The claim I’m making in this post is that it takes multiple people to change consensus on a controversial Wikipedia page.
Gwern experiments suggest that one person alone won’t do it and thus I don’t see it as a contraction to my claims.
There are frequent complaints (here and elsewhere) that Wikipedia editing has gatekeepers. And if you want to edit the article on Donald Trump, change the history of the Troubles in Ireland, or claim something about who owns the Spratly Islands, there are gatekeepers. If you want to work on the vast swaths of the encyclopedia that aren’t complete and aren’t hot political topics, it’s rare that you will come across any response to your edits at all.
That’s not my experience. These days I find innocuous edits to innocuous articles are very often reverted by someone who has appointed themselves the authority on the article in question. Only edits they really like will stay.
I do need to explicitly call out one point here. Making edits to an existing page is often ignored. Creating a new page is always reviewed by somebody; and there is a consistent backlog due to a lack of volunteers to do the reviewing. As a result, many promising stub articles are treated quickly and poorly. There’s no solution here other than to find more reviewers (which does take quite a bit of project-specific knowledge; you need to understand reference formatting, categories, article structure, etc.).
Regarding WELLBY specifically:
Technically, your content wasn’t “deleted”, it was “draftified”. This can fairly be called an arcane technical detail.
The important difference is that you can click a button to ask someone else to review the removal.
The second issue is that the only source is the 2021 World Happiness Report itself, which appears to have invented the term. If a term is recently invented and hasn’t been discussed by anyone else, it will not have a stand-alone Wikipedia article. (you can complain about “notability” if you want, to somebody else). The term is discussed in the article on the World Happiness Report. Why aren’t you happy with that?
While this is technically true in this case, it seems like the person who deleted it didn’t notice given that the page should redirect to the section of the World Happiness Report.
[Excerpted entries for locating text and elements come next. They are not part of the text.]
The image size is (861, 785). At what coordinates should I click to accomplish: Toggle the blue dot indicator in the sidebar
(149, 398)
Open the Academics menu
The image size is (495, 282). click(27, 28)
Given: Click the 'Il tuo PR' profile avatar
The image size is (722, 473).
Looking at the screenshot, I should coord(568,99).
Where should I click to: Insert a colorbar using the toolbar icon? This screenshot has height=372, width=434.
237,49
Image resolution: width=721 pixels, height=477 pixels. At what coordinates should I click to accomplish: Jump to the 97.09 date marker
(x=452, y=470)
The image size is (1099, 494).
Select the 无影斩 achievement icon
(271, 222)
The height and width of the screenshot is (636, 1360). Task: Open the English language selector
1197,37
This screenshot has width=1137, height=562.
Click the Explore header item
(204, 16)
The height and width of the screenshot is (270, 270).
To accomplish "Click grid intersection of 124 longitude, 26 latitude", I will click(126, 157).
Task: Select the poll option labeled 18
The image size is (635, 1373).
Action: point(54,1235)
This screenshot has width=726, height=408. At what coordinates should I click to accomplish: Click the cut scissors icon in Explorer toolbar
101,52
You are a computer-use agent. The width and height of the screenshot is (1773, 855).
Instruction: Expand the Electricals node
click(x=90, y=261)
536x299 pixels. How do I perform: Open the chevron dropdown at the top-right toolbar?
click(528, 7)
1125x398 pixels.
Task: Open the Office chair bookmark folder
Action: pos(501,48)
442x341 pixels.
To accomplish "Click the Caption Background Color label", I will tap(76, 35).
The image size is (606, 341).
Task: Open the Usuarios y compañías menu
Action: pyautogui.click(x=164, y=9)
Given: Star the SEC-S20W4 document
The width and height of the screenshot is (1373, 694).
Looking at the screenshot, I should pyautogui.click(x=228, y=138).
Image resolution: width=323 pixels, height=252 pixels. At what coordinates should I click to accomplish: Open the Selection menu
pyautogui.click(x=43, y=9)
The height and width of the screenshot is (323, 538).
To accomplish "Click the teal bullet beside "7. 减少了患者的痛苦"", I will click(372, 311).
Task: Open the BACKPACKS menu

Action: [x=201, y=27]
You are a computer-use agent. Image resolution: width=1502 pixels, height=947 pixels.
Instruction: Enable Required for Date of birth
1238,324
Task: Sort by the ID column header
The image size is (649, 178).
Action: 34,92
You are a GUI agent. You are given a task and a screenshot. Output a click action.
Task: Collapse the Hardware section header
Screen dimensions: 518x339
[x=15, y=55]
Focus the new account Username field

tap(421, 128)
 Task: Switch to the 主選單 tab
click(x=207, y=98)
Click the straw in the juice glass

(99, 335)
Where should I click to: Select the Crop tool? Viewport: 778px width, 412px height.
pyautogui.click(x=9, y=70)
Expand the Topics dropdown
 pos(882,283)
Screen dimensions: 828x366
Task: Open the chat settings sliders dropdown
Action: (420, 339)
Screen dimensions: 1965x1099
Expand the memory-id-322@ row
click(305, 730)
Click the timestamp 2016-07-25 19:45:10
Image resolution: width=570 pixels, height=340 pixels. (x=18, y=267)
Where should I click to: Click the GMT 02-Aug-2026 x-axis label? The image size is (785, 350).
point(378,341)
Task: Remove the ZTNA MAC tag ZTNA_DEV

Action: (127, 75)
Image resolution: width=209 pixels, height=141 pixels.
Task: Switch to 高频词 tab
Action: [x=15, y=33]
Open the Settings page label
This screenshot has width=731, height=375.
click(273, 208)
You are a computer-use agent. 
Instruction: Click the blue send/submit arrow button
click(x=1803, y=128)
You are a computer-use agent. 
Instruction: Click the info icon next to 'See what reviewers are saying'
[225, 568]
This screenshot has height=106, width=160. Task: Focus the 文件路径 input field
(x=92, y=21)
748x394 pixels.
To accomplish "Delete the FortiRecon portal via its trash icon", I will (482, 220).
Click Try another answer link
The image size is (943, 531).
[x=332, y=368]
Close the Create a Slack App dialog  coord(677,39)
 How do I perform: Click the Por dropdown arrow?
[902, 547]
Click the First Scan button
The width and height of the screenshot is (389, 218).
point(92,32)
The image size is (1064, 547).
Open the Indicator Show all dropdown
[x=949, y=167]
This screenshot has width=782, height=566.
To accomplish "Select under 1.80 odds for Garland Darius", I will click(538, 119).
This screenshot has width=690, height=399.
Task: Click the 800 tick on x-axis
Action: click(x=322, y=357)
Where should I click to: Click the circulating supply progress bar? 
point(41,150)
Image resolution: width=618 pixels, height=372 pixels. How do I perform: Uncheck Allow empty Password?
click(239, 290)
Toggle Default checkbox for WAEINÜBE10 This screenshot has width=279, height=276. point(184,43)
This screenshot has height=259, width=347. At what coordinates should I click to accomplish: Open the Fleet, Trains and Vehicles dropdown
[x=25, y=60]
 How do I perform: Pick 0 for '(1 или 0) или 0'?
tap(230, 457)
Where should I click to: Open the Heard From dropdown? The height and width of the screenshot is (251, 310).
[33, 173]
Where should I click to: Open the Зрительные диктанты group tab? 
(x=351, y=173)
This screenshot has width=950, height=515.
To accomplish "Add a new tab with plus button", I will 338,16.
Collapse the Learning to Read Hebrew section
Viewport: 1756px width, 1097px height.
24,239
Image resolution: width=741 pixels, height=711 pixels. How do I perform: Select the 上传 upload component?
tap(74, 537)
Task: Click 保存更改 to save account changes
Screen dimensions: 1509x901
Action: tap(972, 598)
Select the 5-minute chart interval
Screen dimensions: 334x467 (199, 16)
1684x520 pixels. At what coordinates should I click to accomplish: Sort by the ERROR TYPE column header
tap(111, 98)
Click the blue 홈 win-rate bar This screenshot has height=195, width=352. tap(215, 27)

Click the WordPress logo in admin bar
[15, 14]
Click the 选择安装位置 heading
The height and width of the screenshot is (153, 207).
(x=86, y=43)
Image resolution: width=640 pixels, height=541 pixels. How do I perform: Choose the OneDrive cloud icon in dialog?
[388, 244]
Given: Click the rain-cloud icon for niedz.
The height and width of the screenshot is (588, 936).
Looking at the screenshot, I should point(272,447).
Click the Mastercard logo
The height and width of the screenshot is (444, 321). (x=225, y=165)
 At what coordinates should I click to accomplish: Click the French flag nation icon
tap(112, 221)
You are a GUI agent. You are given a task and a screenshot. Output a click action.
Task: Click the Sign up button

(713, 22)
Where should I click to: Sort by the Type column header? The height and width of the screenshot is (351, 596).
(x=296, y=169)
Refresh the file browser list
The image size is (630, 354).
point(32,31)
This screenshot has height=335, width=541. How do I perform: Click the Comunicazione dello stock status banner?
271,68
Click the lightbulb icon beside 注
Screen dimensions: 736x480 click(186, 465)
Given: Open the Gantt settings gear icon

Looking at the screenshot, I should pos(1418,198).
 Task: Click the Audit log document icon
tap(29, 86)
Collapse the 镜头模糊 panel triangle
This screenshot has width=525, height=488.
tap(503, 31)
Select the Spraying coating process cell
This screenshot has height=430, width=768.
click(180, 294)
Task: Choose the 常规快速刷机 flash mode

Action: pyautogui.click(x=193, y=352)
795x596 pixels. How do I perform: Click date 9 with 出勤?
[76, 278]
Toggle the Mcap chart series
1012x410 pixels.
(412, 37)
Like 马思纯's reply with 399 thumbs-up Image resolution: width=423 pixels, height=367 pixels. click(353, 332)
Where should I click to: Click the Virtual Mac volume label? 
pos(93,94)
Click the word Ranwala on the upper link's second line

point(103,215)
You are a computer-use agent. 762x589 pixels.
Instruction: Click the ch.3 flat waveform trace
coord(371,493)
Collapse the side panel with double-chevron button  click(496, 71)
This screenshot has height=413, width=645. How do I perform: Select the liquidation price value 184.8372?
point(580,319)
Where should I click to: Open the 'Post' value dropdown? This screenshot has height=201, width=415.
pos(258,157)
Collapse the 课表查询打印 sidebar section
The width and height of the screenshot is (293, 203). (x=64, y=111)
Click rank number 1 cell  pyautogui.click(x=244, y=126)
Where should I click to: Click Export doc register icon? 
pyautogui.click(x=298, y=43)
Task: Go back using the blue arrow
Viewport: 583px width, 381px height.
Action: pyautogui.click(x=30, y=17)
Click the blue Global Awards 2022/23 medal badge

The initial policy of Wikipedia to allow stubs was better then the status quo where stubs get deleted or drafified.
You’re absolutely correct that the page should have been made into a redirect rather than turned into a draft. Mistakes happen; you can fix it.
Probably getting into too much detail on this specific case here, but the term (though recent) wasn’t invented in the WHR; I’ve also come across it eg in a book by Richard Layard, and I expect also occurs in various academic papers. But by draftifying the article the editor assumed that it’s probably wrong or unnotable. I reckon new stub articles, particularly coherent ones that seem to have been written by someone who knows the subject matter, should be given the benefit of the doubt (as was once the case), and assumed ‘probably ok’ until shown otherwise, rather than ‘probably not’.
Especially, stubs about intellectual concepts as compared to stubs about people where bad articles might produce Living People concerns.
Having stubs makes it easy for people to contribute by making the stubs better.